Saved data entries
========

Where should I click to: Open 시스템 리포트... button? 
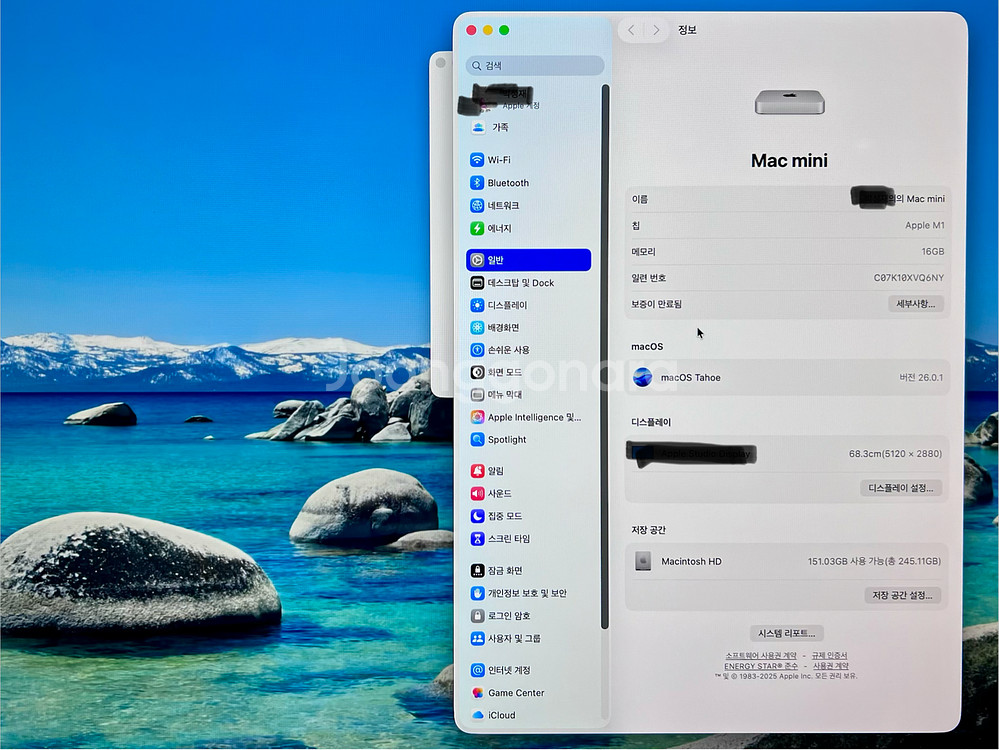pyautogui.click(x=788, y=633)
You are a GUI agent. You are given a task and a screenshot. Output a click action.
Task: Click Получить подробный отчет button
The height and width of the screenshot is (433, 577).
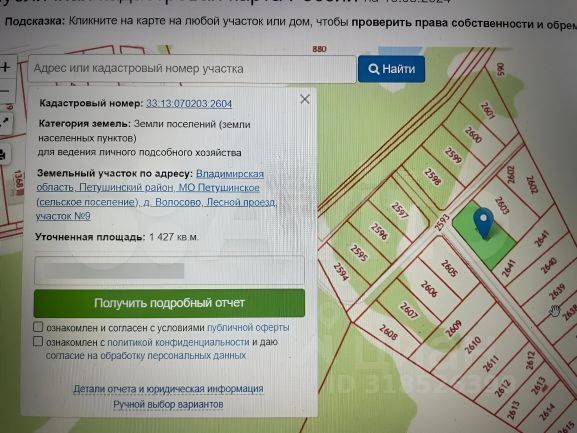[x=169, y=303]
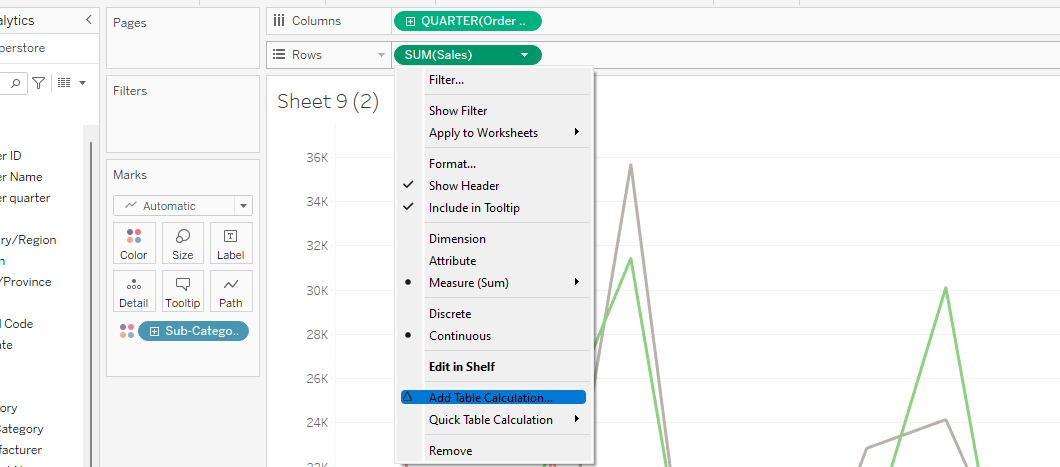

========

Each entry above is to be written out exactly. The pictures stay out.

Exercise result
Where should I click to: Open 시스템 리포트... button? 
pyautogui.click(x=788, y=633)
You are a GUI agent. You are given a task and a screenshot. Output a click action.
Task: Click Получить подробный отчет button
The height and width of the screenshot is (433, 577).
[x=169, y=303]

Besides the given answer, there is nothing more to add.